— START OF DATA SHOWN —

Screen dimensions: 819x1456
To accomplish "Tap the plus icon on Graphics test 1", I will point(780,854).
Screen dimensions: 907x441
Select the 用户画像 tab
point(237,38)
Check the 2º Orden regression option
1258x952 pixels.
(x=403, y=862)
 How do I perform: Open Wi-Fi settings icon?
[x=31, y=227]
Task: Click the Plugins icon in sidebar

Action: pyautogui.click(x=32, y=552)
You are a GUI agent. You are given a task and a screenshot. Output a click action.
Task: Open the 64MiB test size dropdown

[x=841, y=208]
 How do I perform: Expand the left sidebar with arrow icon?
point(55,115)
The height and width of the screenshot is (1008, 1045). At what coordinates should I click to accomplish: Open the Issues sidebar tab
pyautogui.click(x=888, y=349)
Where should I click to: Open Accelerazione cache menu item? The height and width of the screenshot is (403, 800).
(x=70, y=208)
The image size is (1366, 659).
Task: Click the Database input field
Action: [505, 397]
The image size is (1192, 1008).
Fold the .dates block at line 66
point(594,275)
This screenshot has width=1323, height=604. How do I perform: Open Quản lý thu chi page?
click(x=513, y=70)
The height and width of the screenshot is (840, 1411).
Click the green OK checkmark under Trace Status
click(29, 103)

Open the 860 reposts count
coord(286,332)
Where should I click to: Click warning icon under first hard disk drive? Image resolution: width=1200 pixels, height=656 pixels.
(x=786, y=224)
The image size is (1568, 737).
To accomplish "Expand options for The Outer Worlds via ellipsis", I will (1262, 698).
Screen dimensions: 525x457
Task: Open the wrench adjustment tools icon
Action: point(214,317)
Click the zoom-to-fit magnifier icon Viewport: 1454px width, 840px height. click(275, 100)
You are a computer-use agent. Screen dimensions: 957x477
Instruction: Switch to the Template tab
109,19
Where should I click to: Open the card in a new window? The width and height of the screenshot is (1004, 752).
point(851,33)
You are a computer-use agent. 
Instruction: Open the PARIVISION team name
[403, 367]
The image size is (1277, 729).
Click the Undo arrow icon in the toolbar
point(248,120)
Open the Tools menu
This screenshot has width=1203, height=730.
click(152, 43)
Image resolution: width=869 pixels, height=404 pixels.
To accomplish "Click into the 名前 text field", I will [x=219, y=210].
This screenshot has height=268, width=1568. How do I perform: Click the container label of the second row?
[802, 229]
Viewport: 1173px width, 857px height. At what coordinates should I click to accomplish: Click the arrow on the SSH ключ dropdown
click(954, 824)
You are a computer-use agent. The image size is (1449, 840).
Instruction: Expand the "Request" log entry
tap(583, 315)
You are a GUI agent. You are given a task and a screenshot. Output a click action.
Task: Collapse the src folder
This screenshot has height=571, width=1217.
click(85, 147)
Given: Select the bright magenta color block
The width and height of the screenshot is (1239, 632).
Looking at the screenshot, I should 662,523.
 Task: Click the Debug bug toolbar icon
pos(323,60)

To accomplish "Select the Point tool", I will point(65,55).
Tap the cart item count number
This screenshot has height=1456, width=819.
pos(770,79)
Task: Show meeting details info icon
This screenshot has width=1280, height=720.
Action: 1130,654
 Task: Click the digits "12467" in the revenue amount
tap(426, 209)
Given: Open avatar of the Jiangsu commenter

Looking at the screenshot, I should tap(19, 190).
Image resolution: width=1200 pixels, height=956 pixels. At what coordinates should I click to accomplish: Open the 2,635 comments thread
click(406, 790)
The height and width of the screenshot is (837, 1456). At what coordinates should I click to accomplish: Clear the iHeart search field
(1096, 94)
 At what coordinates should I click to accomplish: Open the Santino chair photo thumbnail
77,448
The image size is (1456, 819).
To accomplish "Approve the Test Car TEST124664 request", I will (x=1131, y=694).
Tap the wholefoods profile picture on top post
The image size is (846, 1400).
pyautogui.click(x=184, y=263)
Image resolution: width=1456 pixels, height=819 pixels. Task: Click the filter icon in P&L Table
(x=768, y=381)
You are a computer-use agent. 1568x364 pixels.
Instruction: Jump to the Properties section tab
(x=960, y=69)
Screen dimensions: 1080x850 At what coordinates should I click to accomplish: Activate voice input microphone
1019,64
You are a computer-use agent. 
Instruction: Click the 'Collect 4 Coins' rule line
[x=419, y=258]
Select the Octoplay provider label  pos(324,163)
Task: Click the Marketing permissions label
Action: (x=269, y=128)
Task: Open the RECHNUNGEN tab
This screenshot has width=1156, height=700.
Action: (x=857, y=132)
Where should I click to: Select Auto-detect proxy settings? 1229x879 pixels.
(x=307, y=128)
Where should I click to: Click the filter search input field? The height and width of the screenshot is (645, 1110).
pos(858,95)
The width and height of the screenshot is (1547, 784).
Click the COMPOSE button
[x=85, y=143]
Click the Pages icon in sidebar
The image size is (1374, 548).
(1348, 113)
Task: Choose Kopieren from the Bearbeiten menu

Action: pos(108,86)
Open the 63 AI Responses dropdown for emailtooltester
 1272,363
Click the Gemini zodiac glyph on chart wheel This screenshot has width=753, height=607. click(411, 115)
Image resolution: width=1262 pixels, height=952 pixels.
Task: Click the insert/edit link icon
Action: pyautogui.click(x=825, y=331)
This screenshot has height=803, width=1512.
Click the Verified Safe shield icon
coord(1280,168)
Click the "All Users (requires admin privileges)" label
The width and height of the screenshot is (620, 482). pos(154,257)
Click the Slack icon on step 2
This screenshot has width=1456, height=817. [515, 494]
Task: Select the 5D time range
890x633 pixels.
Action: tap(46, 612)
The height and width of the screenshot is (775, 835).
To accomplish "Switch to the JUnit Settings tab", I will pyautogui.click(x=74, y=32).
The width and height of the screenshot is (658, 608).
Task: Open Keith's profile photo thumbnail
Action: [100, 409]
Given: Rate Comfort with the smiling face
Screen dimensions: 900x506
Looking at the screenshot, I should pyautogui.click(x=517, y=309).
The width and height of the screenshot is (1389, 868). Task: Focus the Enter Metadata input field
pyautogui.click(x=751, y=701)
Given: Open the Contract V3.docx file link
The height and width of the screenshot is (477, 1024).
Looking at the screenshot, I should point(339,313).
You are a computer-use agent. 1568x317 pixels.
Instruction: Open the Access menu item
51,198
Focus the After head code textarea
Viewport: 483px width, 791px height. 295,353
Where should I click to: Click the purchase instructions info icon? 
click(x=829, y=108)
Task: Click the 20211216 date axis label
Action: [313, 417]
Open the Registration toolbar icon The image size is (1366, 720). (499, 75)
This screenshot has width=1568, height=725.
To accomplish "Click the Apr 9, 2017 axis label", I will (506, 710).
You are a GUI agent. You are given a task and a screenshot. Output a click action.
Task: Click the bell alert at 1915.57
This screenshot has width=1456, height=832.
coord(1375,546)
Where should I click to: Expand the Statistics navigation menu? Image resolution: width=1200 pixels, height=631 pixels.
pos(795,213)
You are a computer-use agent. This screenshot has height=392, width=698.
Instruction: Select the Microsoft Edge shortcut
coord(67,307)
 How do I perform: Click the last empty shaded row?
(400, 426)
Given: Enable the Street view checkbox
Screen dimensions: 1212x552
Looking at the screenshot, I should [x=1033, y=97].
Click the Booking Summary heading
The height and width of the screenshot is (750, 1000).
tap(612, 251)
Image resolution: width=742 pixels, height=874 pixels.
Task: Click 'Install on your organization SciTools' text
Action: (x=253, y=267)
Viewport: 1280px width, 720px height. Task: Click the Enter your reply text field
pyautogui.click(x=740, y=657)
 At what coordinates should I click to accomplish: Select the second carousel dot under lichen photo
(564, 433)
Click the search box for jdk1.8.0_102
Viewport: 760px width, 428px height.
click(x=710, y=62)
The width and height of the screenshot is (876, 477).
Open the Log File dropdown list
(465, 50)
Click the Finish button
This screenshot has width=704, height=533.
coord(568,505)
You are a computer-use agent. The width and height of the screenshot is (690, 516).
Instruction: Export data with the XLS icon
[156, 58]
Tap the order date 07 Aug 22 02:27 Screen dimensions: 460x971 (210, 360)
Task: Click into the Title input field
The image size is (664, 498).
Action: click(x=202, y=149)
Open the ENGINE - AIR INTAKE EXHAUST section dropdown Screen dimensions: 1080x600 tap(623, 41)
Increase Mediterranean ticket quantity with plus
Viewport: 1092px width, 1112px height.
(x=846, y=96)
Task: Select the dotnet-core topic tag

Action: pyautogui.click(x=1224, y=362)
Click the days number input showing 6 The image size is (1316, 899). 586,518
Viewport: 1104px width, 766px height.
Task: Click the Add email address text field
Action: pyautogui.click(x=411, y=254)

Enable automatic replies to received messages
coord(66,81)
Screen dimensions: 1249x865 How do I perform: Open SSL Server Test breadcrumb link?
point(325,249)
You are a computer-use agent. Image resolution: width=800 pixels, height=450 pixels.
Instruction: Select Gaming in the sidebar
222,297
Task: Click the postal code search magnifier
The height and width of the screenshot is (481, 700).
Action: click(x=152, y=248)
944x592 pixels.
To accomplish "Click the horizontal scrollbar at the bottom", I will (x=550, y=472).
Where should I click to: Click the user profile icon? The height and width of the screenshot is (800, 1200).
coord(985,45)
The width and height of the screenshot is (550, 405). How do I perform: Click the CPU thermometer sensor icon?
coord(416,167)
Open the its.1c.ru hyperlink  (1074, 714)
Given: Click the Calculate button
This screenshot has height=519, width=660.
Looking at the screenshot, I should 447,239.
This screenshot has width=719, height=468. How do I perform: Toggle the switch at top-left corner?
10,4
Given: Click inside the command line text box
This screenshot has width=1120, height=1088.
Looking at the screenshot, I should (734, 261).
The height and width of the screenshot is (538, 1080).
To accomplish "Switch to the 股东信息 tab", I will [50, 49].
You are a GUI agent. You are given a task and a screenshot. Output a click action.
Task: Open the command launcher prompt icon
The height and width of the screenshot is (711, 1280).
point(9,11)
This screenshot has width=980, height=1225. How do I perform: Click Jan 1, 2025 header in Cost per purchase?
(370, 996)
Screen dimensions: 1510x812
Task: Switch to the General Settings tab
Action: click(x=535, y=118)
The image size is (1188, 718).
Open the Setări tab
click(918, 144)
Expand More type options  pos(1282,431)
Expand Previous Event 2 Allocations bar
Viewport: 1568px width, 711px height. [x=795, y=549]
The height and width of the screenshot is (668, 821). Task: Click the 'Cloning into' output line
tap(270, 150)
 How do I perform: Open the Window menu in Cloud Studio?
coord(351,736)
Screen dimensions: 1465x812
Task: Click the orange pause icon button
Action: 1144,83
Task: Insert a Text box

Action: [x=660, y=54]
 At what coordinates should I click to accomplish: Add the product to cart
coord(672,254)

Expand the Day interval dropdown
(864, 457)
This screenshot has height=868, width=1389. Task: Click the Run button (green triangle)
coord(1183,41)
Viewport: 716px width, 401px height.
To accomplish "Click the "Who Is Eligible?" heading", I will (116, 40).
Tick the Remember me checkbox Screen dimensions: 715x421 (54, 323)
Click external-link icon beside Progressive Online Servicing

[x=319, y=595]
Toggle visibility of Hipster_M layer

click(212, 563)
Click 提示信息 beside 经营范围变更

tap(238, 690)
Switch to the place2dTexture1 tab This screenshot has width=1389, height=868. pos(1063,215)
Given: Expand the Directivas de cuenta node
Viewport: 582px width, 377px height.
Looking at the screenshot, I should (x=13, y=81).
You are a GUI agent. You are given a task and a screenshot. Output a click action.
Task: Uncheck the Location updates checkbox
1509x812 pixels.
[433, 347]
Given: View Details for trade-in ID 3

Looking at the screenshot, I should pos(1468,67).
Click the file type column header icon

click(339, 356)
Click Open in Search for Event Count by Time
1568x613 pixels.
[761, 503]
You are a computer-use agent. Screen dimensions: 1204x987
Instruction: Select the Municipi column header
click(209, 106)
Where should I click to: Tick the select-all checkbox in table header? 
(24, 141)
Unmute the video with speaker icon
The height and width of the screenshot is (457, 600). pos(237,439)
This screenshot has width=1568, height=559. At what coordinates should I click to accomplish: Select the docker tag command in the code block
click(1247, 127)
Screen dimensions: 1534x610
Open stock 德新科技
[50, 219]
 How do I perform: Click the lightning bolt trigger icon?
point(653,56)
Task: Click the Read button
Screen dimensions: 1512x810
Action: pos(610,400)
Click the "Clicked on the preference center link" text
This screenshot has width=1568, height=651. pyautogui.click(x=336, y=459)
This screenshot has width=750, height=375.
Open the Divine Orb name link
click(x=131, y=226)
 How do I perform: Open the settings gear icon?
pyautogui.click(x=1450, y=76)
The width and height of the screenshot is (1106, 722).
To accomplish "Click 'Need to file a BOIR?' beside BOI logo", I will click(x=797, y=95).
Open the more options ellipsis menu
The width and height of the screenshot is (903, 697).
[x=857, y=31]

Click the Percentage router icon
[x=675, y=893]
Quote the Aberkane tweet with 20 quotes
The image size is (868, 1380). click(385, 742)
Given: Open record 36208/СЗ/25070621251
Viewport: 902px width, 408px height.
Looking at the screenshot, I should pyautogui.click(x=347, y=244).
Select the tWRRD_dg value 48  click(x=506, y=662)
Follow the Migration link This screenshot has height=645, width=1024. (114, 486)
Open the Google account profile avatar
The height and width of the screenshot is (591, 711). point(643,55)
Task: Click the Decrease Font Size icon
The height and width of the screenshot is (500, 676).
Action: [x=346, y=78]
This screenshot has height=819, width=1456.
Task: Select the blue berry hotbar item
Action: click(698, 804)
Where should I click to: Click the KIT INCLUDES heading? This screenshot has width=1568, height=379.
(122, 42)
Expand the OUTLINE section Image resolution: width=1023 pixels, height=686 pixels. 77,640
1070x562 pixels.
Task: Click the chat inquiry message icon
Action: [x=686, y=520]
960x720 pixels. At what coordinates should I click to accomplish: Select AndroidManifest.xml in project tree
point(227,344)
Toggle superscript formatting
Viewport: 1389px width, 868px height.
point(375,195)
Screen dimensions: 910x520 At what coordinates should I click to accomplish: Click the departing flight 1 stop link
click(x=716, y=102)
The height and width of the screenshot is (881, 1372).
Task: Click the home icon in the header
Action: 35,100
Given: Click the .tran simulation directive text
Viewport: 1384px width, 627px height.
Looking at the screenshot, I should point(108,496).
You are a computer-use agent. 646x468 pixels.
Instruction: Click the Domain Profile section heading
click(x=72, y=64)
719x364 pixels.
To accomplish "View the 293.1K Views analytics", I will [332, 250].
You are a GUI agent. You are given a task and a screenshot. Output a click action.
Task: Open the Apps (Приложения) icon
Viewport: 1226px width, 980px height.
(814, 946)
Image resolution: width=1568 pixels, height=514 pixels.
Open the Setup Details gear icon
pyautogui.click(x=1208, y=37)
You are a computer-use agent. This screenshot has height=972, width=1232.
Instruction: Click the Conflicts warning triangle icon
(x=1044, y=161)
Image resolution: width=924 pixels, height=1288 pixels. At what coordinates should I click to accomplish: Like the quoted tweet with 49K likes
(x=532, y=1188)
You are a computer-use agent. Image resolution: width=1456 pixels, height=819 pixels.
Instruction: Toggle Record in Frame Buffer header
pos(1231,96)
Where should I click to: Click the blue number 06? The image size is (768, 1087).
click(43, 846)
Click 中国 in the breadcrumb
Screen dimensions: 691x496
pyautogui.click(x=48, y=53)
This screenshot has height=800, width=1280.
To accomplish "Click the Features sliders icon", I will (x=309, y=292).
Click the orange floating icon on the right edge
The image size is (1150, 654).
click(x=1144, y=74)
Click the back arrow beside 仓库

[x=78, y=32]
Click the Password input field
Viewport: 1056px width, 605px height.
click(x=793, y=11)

— END OF DATA SHOWN —

* _STATED GOAL_
Rewrite the entries above as a numbered list, from the line containing "Users (requires admin" through the line containing "Action: [100, 409]", and leave out any blank lines.

* _RESPONSE_
1. Click the "All Users (requires admin privileges)" label
2. The width and height of the screenshot is (620, 482). pos(154,257)
3. Click the Slack icon on step 2
4. This screenshot has width=1456, height=817. [515, 494]
5. Task: Select the 5D time range
6. 890x633 pixels.
7. Action: tap(46, 612)
8. The height and width of the screenshot is (775, 835).
9. To accomplish "Switch to the JUnit Settings tab", I will pyautogui.click(x=74, y=32).
10. The width and height of the screenshot is (658, 608).
11. Task: Open Keith's profile photo thumbnail
12. Action: [100, 409]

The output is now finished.